▶ ARTICLE:
- - - -

Interview: Freddy Rodriguez

feature celebrity


From growing up among gangs to co-starring in one of TV’s top programs, Six Feet Under‘s hotheaded “maestro of the mortuary” Freddy Rodriguez embodies the classic American success story. The former at-risk Chicago teen, now 29, resides in the spendy L.A. suburb of Woodland Hills, where he can watch his favorite films Carlita’s Way, Goodfellas and Dog Day Afternoon on his home theater’s 60-inch screen. He commutes to the studio in his Mercedes 5500 or his Lincoln Aviator.

Beyond these few movie star indulgences, though, Rodriguez is your everyday family man. He married his high school girlfriend, Elsie, and they have two boys, ages six and nine. And if that seems similar to his Six Feet Under character Federico Diaz, it’s because show creator Alan Ball—who cast Rodriguez in his short-lived 1999 sitcom Oh Grow Up—wrote Federico with Freddy in mind.

“Being a young, responsible father in Hollywood is a very uncommon thing, so my life might have inspired Alan to write that into the character,” Rodriguez considers, taking a break from painting his home office (chocolate brown with a copper wash). “But that’s the only similarity between Federico and me. That, and that he’s passionate about his occupation.”

Unlike other young actors his age, Rodriguez hasn’t made a name for himself by marrying Jennifer Lopez, passing out in neighbors’ bedrooms or filming home movies with Paris Hilton. Rather, he contends that he’s able to remain a family man in La La Land by staying out of the Hollywood maelstrom. “The key is to work in Hollywood, but not to be a part of Hollywood, if that makes any sense,” explains Rodriguez. “A lot of actors get too involved in the scene. I choose not to be part of that.”

Instead of winning acting awards playing the gifted reconstructive artist, Rodriguez could have easily ended up becoming the sort of young fatality that Rico so often puts back together in the Fisher and Diaz Funeral Home basement. He credits his family—his first-generation Puerto Rican parents and two brothers—with saving him from a misspent youth.

“My parents are immigrants who worked in factories their whole lives,” shares Rodriguez. “The reason they moved to Chicago was to provide a better life for us. They sacrificed comfort and familiarity for us to have more opportunities.

“I grew up in Bucktown. It’s a pretty nice area now, but back then it was terrible, man. You couldn’t walk through that neighborhood. The kids that I grew up with were products of their environment. Thank God for the standards that my family upheld, because if not, I would’ve definitely gone in another direction. Their guidance, and acting, is what got me out of that situation.”

As a teenager, acting with the Whirlwind Performance Company for inner-city youth and, later, at Lincoln Park High School, diverted Rodriguez’s focus. He appeared in 20 student productions, but was too young for adult roles at the Victory Gardens or Steppenwolf. After graduation, opportunity kicked down his door. He was cast as Keanu Reeves’ potential brother-in-law in A Walk in the Clouds at the same time he landed a role with the Goodman Theatre.

- - - -

▶ RAW DATA:
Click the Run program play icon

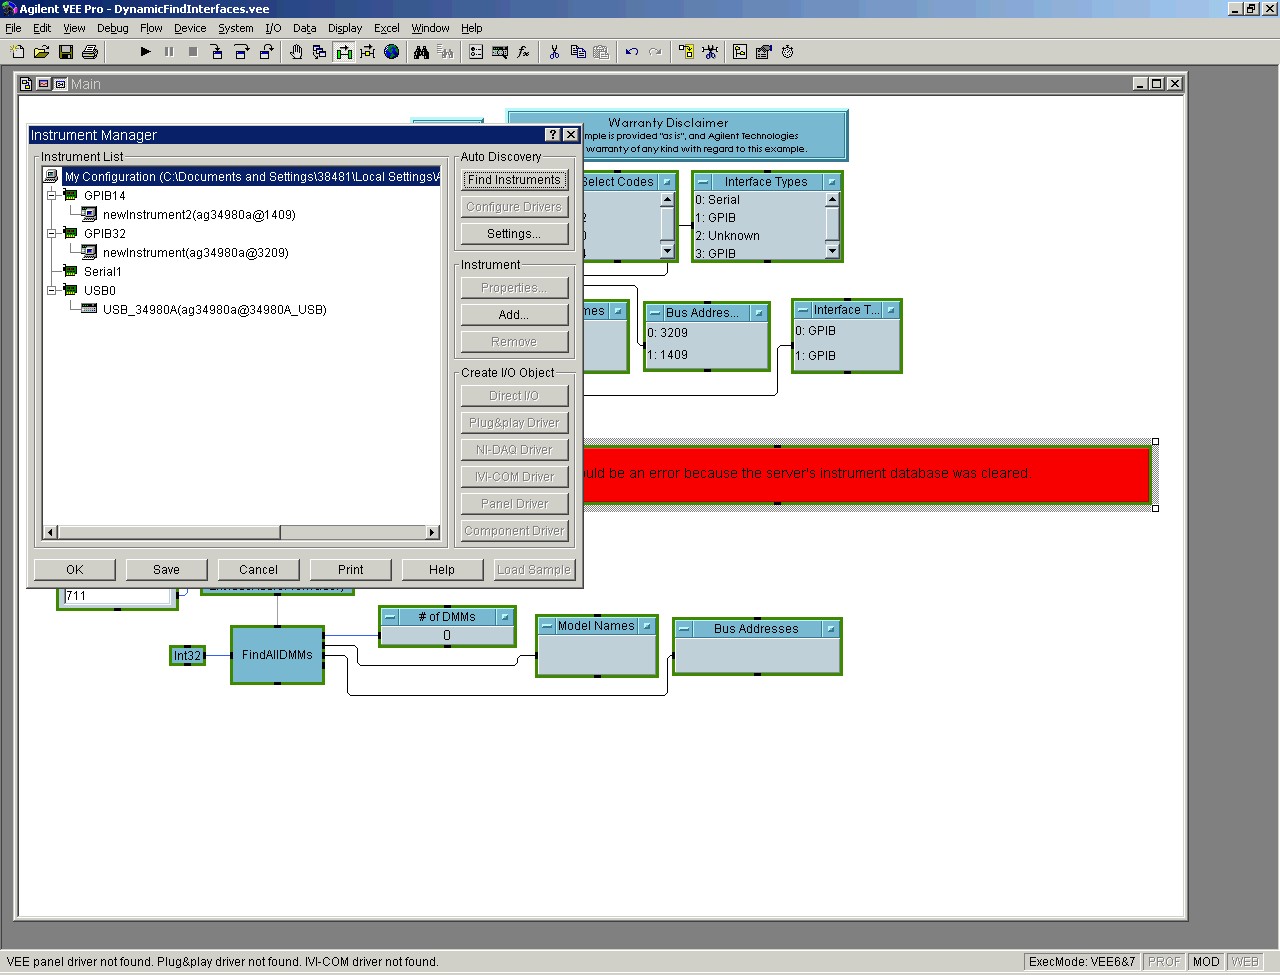point(145,52)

- - - -

▶ EXERCISE TASK A: Write out the Freddy Rodriguez interview word for word, from "From growing up" up to and including "Freddy in mind.".
▶ EXERCISE TASK B: List every movie or TV show title mentioned in the Freddy Rodriguez interview.

▶ OUTPUT A:
From growing up among gangs to co-starring in one of TV’s top programs, Six Feet Under‘s hotheaded “maestro of the mortuary” Freddy Rodriguez embodies the classic American success story. The former at-risk Chicago teen, now 29, resides in the spendy L.A. suburb of Woodland Hills, where he can watch his favorite films Carlita’s Way, Goodfellas and Dog Day Afternoon on his home theater’s 60-inch screen. He commutes to the studio in his Mercedes 5500 or his Lincoln Aviator.

Beyond these few movie star indulgences, though, Rodriguez is your everyday family man. He married his high school girlfriend, Elsie, and they have two boys, ages six and nine. And if that seems similar to his Six Feet Under character Federico Diaz, it’s because show creator Alan Ball—who cast Rodriguez in his short-lived 1999 sitcom Oh Grow Up—wrote Federico with Freddy in mind.

▶ OUTPUT B:
Six Feet Under
Carlita's Way
Goodfellas
Dog Day Afternoon
Oh Grow Up
A Walk in the Clouds